La teoría fue la encargada de animar el concierto después de este momento tan sentimental. La canción más rock del disco habla de esas personas que, de forma inesperada, terminan siendo una parte muy importante dentro de tu vida. Sin duda, esta es una de las canciones más favorecidas con la incorporación de la banda. Toda la sala, incluida Lucía, se puso a bailar al ritmo de la batería y de la guitarra eléctrica.
Para sorpresa de muchos, fue el turno de La Vencida. Un tema que suele estar situado al final de los conciertos al ser una de las canciones más famosas de la cantautora. «Esta vez he decidido adelantar esta canción porque da nombre al disco. Todos merecemos una vencida, ojalá la mía sea encima del escenario porque soy yo misma», explicaba la artista. Volvió a sincerarse con los asistentes e hizo una mención especial a sus padres, que siempre la apoyan en estos momentos: «Me han aguantado 29 años siendo un manojo de emociones y queriendo subirme a un escenario. Yo ya he ganado mi vencida.»
Si queréis conocer una historia entretenida y que dure solo una noche, la siguiente canción es para vosotros. De sólo una noche fue una de las canciones con más ritmo y es que la actitud de la cantante al interpretarla invitó a toda la sala a ponerse a bailar. Después del divertido momento, las luces se apagaron dejando de fondo el logo iluminado del Café Berlín. Cuando los focos se encendieron, apareció Lucía acompañada únicamente de su pianista para cantar Bajo la Piel de Alice Wonder.

Aprovechando el nuevo ambiente, la cantante prosiguió con una de sus canciones más íntimas Alfil. «A todos nos han hecho sentirnos el último de la fila y todo el mundo merece se caballo ganador. Alfil es la balada más importante de este primer disco«. A pesar de ser la misma escenografía, todo se volvió mucho más personal. Sobre el escenario se encontraba Lucía Fernádez entregada con su historia, la historia detrás de Alfil.
El humor no tardó en regresar y con él llegó una sorpresa. Para la única versión del disco, Nunca Estoy de C.Tangana, salieron a interpretarla junto con la artista tres chicos gaditanos para darle un toque flamenco a la noche.

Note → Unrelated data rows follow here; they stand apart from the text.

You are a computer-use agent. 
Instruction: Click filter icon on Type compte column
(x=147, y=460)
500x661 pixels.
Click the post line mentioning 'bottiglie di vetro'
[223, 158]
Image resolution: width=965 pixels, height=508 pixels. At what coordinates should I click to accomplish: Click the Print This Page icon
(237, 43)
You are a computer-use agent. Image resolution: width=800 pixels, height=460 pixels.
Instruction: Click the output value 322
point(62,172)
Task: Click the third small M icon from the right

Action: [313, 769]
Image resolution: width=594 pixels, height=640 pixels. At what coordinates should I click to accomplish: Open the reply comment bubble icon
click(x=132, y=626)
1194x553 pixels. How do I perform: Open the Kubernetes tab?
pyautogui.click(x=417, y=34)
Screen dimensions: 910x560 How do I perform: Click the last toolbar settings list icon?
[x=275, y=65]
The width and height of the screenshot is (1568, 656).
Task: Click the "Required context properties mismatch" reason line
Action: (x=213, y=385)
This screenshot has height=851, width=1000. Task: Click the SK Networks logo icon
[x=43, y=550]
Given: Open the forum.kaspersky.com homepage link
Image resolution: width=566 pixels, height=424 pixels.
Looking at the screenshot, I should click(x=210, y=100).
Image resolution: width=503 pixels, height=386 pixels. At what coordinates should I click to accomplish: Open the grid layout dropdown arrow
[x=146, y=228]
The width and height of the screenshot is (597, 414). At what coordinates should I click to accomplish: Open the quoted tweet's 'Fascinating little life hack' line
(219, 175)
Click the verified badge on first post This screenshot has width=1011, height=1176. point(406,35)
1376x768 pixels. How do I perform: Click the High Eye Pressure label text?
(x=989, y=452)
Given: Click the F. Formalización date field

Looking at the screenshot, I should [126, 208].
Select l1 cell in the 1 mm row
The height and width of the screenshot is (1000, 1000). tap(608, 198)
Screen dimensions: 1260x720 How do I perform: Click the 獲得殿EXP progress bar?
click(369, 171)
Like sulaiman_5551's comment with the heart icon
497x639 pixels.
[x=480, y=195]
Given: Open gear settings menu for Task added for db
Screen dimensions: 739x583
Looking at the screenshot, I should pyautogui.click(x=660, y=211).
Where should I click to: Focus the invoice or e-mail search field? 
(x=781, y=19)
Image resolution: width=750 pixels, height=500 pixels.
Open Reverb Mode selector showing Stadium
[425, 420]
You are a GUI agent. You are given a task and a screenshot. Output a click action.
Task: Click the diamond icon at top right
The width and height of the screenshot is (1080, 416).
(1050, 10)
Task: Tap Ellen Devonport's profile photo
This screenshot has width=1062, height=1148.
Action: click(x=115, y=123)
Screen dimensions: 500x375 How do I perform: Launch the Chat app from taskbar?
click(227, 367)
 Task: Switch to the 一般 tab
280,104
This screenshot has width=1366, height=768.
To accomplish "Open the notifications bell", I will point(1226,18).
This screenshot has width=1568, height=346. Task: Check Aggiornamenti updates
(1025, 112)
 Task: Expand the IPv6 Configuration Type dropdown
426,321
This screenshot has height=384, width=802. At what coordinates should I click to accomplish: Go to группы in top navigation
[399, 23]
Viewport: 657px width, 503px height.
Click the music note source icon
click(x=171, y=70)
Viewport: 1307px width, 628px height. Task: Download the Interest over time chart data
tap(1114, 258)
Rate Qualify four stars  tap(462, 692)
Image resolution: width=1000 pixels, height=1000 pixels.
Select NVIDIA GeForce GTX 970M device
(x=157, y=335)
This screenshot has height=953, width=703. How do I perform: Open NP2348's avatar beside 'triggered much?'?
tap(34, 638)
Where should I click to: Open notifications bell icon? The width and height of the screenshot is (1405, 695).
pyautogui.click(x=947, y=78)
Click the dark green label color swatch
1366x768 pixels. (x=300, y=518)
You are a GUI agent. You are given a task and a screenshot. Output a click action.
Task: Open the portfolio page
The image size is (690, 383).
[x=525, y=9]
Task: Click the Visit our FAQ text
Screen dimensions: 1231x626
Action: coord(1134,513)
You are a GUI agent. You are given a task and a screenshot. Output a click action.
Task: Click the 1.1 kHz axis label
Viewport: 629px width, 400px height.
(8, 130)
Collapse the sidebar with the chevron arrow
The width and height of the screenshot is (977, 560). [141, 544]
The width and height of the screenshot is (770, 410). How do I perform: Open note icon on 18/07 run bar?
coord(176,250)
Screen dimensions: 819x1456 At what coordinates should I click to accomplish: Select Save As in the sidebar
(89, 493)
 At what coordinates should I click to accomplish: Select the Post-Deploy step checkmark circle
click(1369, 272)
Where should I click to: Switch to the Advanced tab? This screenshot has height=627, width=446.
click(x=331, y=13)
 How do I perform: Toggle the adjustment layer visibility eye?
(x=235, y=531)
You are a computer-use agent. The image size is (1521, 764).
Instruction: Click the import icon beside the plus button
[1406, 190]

Y cuando en un concierto de Lucía Fernández suena un lalalala, se sabe que ha llegado el momento de – Mal: «Esta canción habla de cuando te encuentras a tu ex en un bar y dices «menos mal que me lo quité de encima»». El flamenco se quedó en la sala gracias a la guitarra española, esta vez tocada por Sergio Jaubert y el cajón golpeado por el batería de la artista.

La recta final fue encabezada por su mítico Sol Solito y Coletero, su single más reciente antes de sacar el disco. La última canción fue Yo soy en ti. «Yo soy en vosotros y vosotros sois en mí, vosotros formáis parte de este tema». El concierto no podía haber acabado de otra manera, con el público saltando con la cantante y la bola de discoteca brillando para decir adiós al primer concierto en Café Berlín de Lucía Fernández.